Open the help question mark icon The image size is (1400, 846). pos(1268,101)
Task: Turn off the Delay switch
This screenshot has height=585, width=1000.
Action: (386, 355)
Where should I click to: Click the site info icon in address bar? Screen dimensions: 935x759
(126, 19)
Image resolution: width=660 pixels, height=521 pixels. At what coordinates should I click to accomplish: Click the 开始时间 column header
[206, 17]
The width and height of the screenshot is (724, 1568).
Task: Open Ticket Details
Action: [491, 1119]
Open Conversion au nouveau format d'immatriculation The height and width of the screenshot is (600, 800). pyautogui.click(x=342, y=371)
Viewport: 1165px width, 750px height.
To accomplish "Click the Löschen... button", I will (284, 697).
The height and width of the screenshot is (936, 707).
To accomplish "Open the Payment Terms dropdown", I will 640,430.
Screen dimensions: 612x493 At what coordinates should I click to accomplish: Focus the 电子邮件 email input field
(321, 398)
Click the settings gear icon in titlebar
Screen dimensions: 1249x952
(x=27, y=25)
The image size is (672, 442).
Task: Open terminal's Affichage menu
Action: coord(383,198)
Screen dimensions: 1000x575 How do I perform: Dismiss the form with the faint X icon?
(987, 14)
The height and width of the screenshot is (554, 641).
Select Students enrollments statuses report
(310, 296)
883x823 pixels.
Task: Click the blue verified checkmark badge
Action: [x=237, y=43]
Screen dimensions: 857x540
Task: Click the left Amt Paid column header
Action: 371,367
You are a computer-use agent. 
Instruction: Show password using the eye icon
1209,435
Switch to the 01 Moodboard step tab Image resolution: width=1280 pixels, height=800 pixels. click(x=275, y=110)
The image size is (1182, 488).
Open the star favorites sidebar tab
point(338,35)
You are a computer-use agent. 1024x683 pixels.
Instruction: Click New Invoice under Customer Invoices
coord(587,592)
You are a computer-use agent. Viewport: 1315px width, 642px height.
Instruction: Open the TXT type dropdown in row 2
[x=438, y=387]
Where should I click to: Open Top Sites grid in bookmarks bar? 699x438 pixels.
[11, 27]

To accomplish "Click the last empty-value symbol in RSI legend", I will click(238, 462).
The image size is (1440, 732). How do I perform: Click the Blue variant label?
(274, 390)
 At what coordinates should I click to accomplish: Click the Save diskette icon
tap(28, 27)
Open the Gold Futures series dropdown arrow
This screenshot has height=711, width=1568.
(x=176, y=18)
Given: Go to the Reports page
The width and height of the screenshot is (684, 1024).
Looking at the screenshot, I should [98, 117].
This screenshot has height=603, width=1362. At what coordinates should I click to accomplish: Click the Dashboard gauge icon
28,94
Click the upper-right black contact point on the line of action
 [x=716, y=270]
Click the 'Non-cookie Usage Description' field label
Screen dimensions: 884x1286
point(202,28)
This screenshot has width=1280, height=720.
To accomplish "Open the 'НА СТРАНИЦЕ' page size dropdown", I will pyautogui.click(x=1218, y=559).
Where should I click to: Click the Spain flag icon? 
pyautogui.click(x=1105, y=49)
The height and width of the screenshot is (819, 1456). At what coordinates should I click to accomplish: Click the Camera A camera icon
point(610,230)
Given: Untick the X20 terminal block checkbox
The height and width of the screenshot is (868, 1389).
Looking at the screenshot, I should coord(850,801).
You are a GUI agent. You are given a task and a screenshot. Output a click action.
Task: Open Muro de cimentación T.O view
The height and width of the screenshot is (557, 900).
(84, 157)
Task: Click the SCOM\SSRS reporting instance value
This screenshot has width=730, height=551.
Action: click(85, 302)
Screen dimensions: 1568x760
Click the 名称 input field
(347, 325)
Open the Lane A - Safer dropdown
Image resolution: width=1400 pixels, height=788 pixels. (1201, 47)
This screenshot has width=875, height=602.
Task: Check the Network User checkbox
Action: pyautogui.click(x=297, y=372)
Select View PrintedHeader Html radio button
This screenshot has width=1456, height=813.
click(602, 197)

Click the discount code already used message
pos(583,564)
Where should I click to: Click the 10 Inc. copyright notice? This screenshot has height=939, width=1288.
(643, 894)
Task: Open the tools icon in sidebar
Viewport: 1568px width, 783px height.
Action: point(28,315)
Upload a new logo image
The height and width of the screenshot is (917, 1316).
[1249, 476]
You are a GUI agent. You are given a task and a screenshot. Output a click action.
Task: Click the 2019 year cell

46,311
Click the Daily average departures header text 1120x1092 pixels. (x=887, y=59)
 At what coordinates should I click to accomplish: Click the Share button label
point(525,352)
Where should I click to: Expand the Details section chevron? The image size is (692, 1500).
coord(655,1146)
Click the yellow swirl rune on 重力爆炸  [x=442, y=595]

------

Count the lines in the listing above that contain the string "column". Reply with the number only.

2